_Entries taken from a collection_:
· · · · · · ·

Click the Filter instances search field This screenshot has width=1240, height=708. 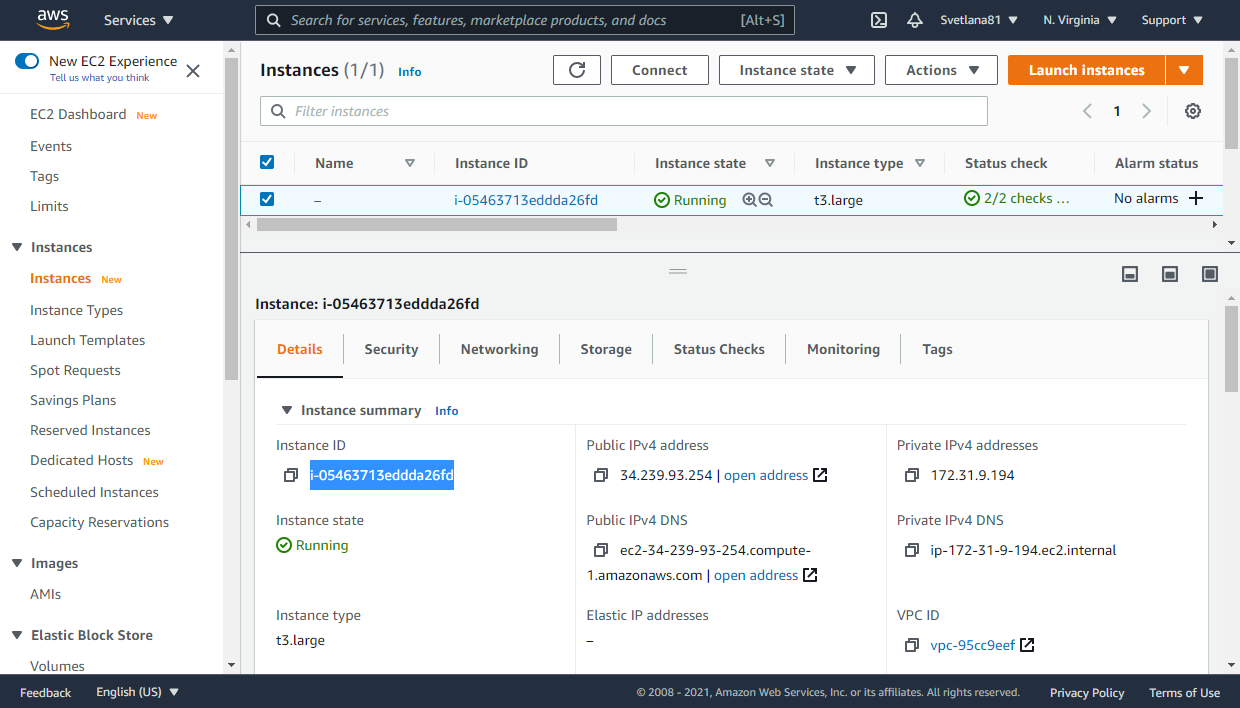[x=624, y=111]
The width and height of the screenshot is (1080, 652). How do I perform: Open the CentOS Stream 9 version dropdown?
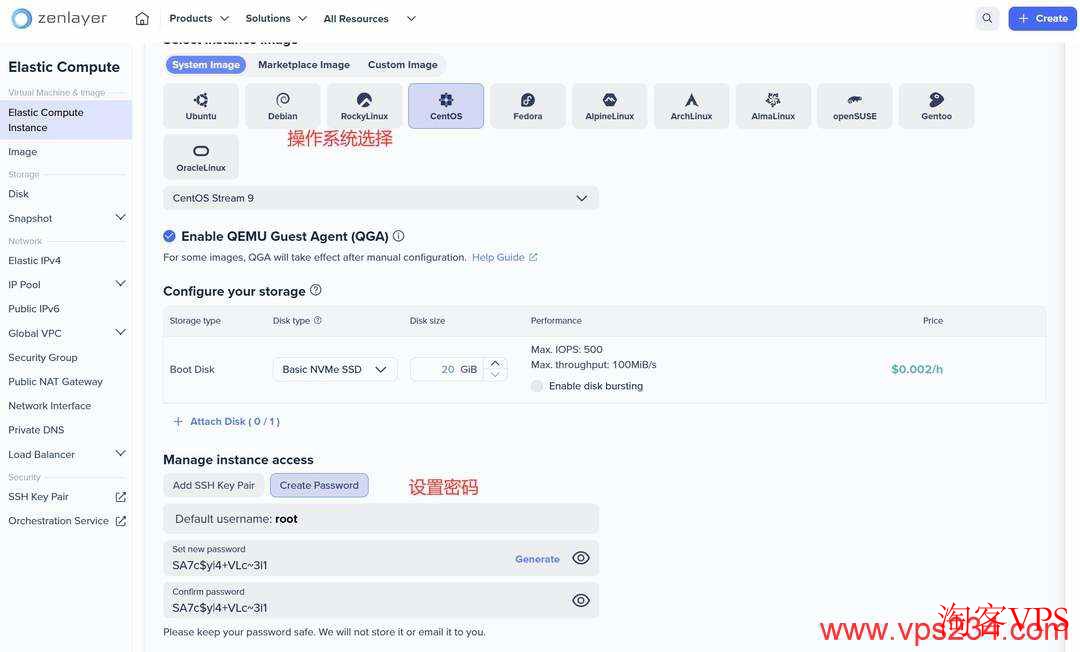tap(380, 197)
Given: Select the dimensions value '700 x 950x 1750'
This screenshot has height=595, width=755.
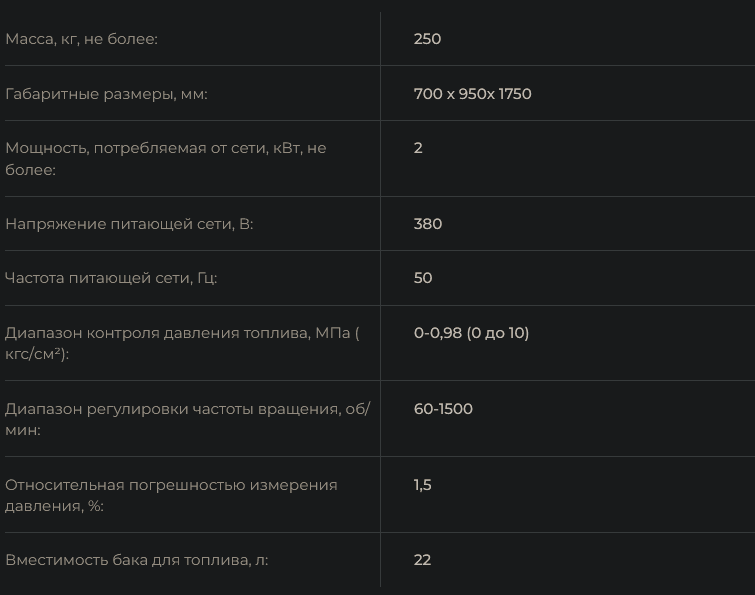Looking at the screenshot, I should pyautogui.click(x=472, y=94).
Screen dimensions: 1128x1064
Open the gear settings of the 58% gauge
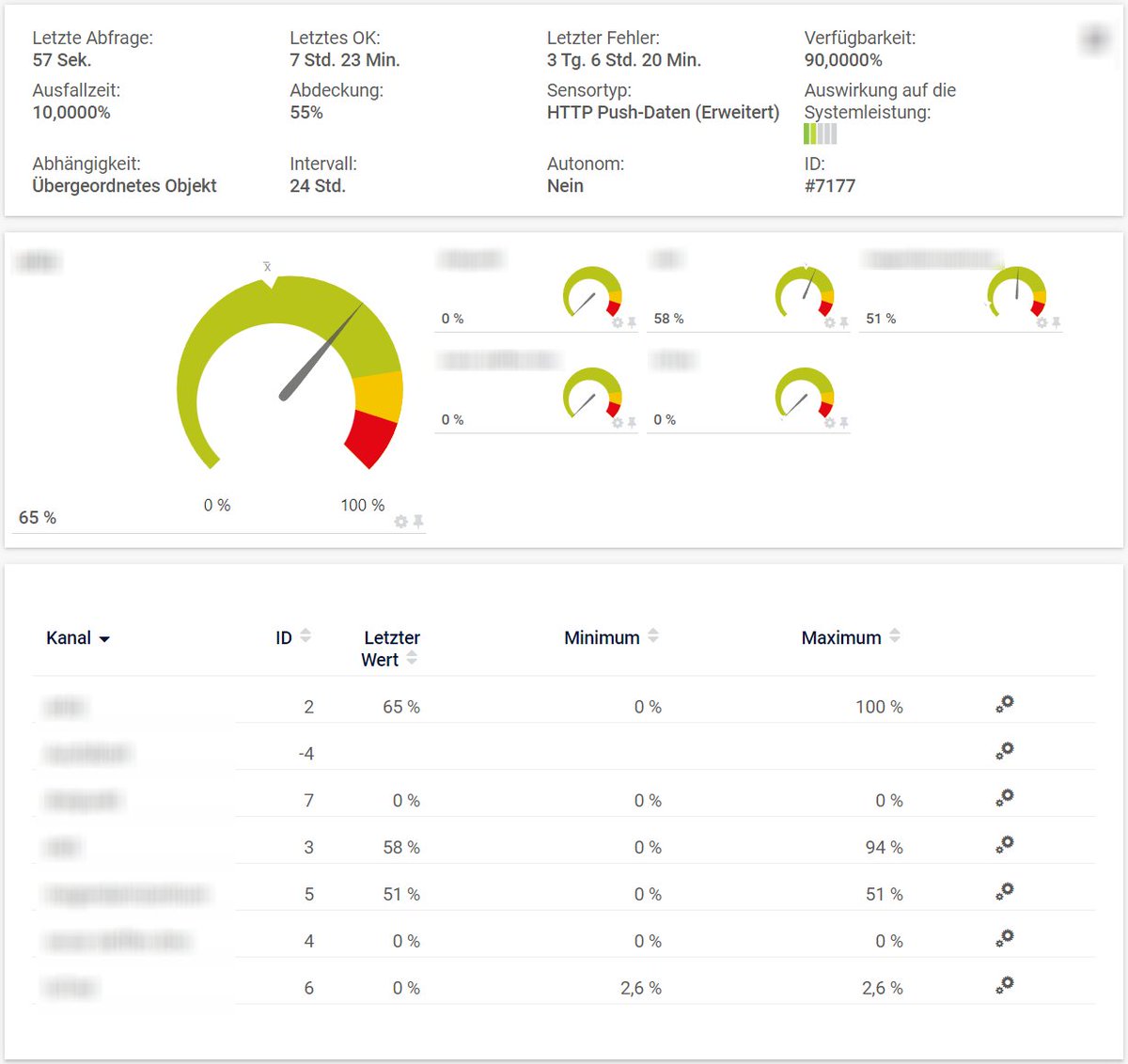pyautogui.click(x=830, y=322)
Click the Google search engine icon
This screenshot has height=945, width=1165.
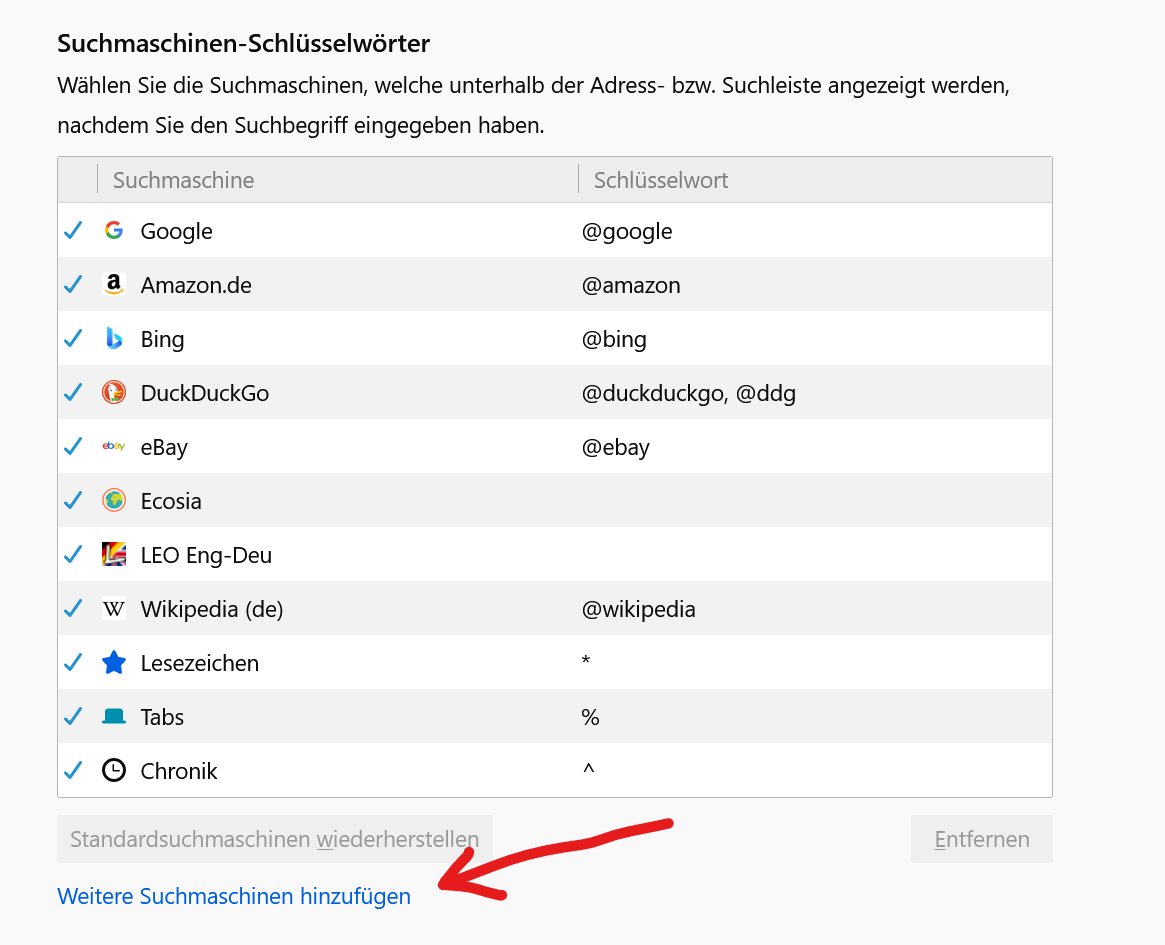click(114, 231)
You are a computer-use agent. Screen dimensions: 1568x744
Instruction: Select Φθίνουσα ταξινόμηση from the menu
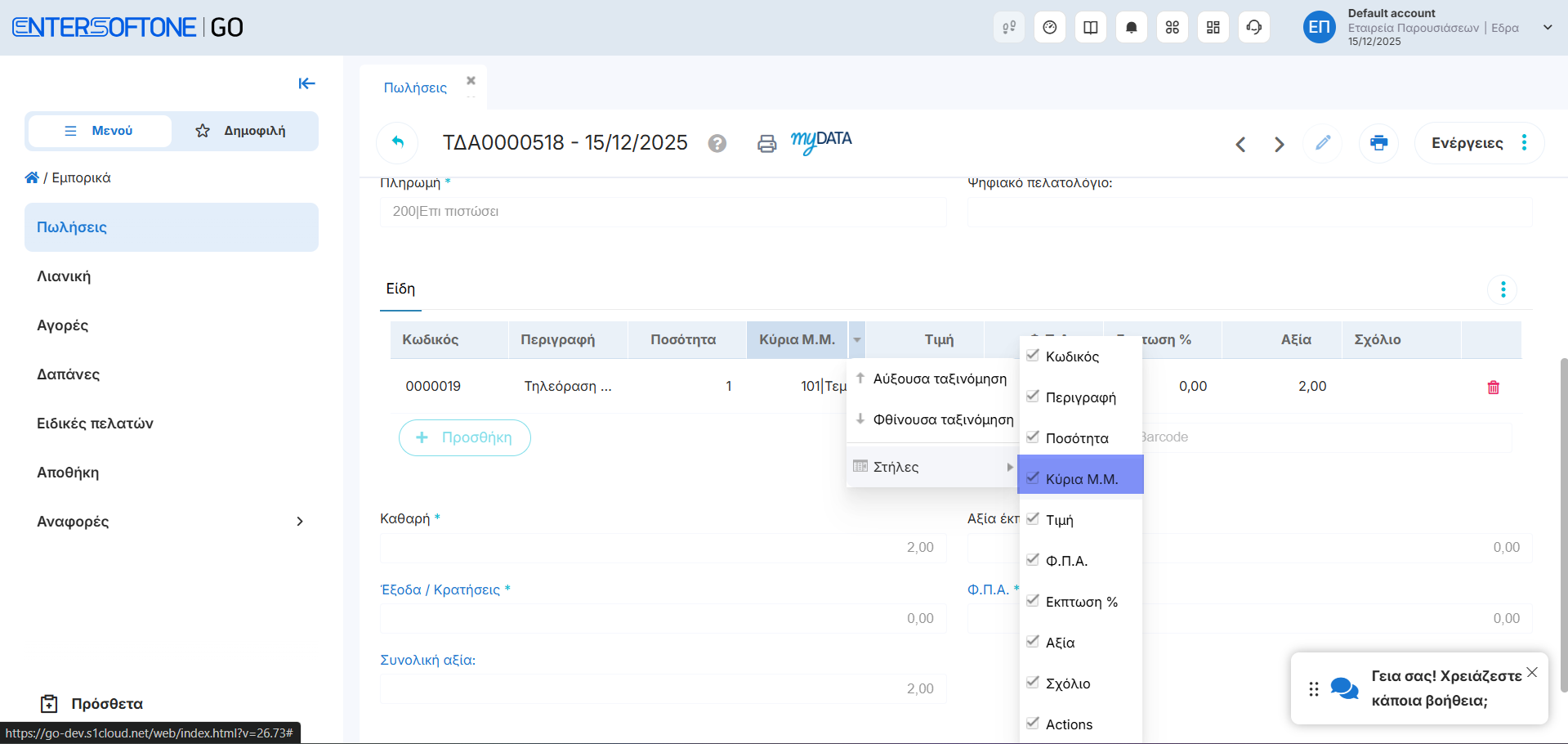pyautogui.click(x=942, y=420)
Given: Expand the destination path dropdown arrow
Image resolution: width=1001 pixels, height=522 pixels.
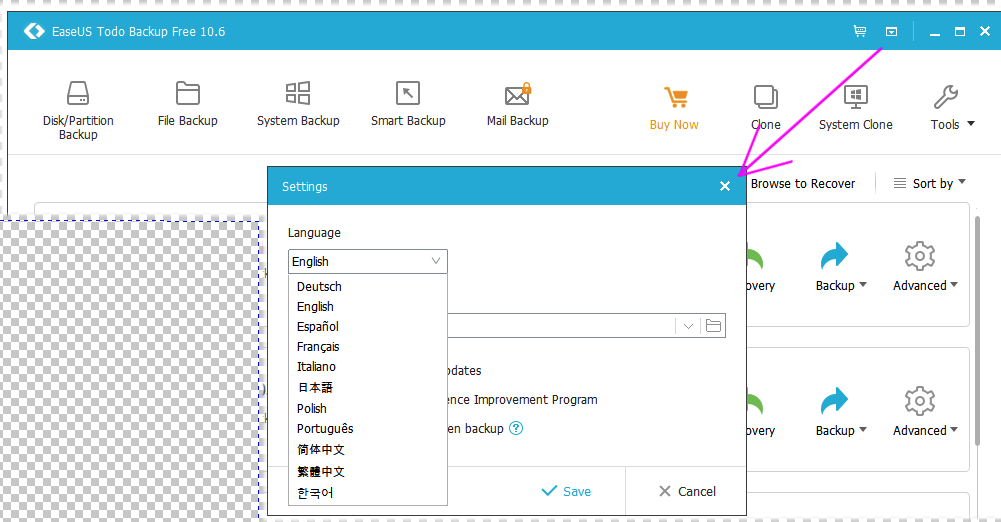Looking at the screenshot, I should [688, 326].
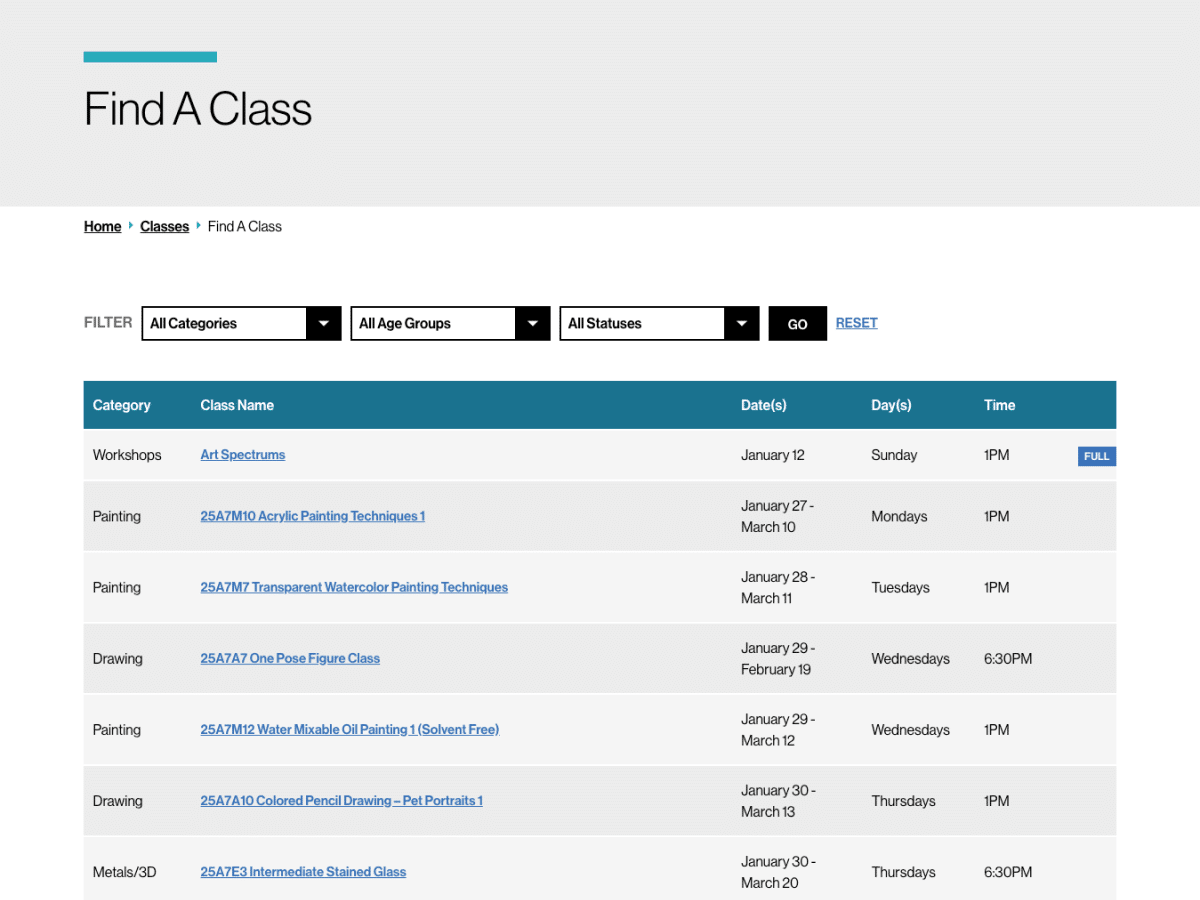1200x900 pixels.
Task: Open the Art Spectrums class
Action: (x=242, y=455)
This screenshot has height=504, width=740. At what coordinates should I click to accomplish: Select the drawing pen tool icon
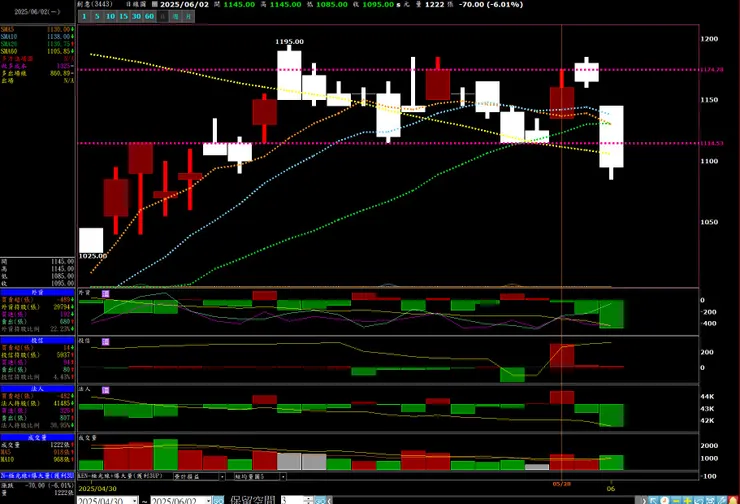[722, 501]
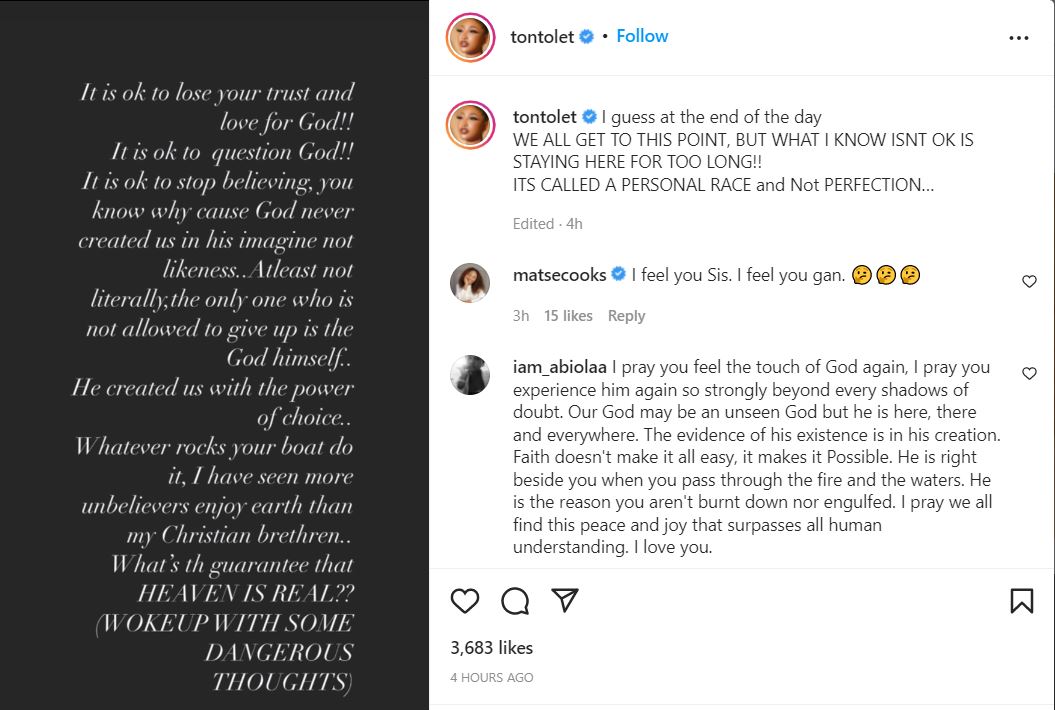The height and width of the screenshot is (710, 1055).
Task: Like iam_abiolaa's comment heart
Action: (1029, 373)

· · · · · · ·

_About this task_: Pull out all lines in the data above that include "Given".

_Written solution_:
Given: Select the dimensions value '700 x 950x 1750'
Given: Expand the destination path dropdown arrow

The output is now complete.